Step 3: once installed, you are ready to write the actual script.

Build the ASR pipeline
From Transformers, import the pipeline. The pipeline is the fastest way to perform an NLP task with Hugging Face, and there is a task for automatic speech recognition. I am going ahead with the default model for ASR, which is the Wav2Vec2 base 960h model from Facebook.

If you want a different language or a lighter model, pass model=… to the pipeline and pick a model from the Hugging Face model hub.
For example, pick Spanish, German, Tamil, or any fine-tuned checkpoint that suits your use case. You can always replace the default later without changing your UI code.

UI with Gradio
Import Gradio as gr.
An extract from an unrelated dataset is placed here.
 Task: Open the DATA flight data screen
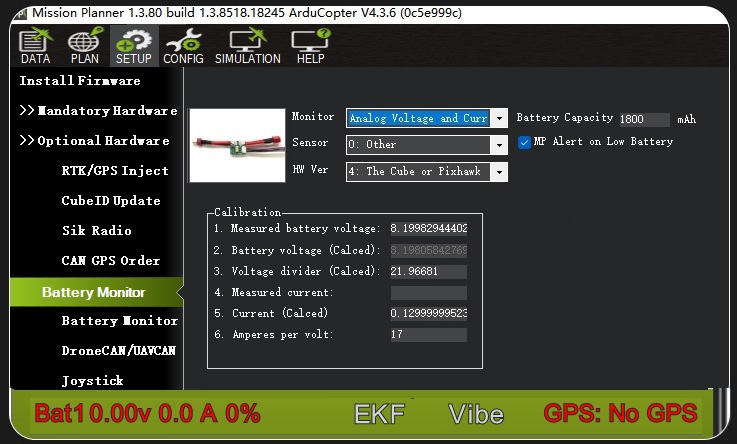point(34,46)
Define a function that takes speech audio, passes it to the pipeline object p, extracts the text, and returns only the text.
This is the simplest end-to-end transcription function.
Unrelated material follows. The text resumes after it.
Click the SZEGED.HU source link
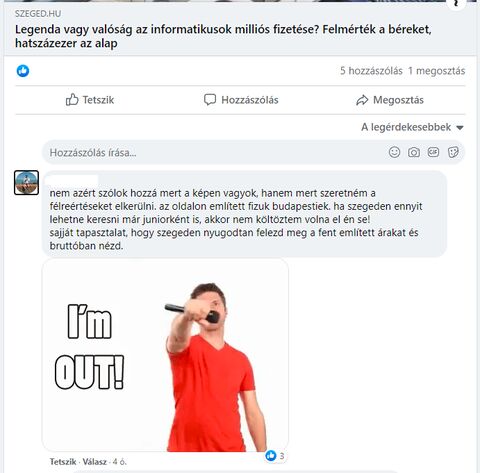pyautogui.click(x=38, y=14)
Create the interface with a microphone input and a text output.
The input is an audio component with source set to microphone, so your browser will ask for permission.
The output is a textbox that displays the transcribed text returned by your function.

Streaming ASR with Gradio
If you try the basic version, you will notice it shows only what you are currently saying. It will not preserve what you said before. That is why you need state.
Add state
Change your transcribe function to accept two arguments: audio and state.
The text produced for each chunk is appended to the state string, and you return both the text and the updated state.
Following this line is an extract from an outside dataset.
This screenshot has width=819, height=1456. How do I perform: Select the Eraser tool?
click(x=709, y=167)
This approach is not pure streaming, because the model is large.
What you are doing is chunking the audio into smaller pieces and processing them one by one, which still feels like streaming for most use cases.
Improve chunk quality
Sometimes it helps to give the model a small amount of time for each chunk. You can import time and add time.sleep(2) or time.sleep(3) inside your function.
This can improve quality, but it increases latency, so you should choose a trade-off that fits your needs.
Wire state into the interface
In the Gradio interface, add a state component as both an input and an output. The previous transcription is preserved and flows back into the next call.
With this, you will see the entire running transcript instead of only the last chunk.
For pairing ASR with speech synthesis, you can try high-quality TTS. See ElevenLabs TTS for a solid option that complements a transcription workflow.
Testing and permissions

When you launch the app, your browser will ask for microphone permission. Approve it, start speaking, and you should see the transcript update continuously.
If you are using Colab, open the external URL if the inline preview does not capture the mic properly.

If you prefer another TTS option, explore PlayHT TTS. It is a practical way to turn ASR output back into voice for voicebots or demos.
Improvements
Models
The Wav2Vec2 base 960h model is not designed purely for streaming. If your main goal is streaming, try DeepSpeech as an alternative.
You can also pick lighter or language-specific Wav2Vec2 checkpoints via the model parameter and see what works best.
Train your own
This does not work only for English. If your language is supported in Mozilla Common Voice, you can fine-tune your own Wav2Vec2 model and publish it to the Hugging Face hub.
Then point the pipeline to your custom model.
Beyond pipeline
You might not want to use pipeline for all cases. You can download the model and tokenizer separately and handle inputs and decoding yourself. There is enough documentation to help you switch once you outgrow the pipeline abstraction.
For multimodal demos that stitch ASR text into media, check tools like text to video. It is useful when you want to turn transcripts into quick video snippets.
Deploy
You can deploy the Gradio app to Hugging Face Spaces. That gives you free hosting and a stable URL for your ASR web application.
Once deployed, anyone with a browser can test your real-time transcription.
Resources
Open the Colab notebook here: Colab Notebook. It contains the full setup with the pipeline, Gradio interface, and state-based streaming.
Final Thoughts
With a few lines of Python, you can build a real-time ASR app that runs in the browser. Transformers gives you accurate transcription, and Gradio gives you a fast way to ship a usable UI. Add state for streaming behavior, tune chunk timing, pick the right model, and you are ready to deploy.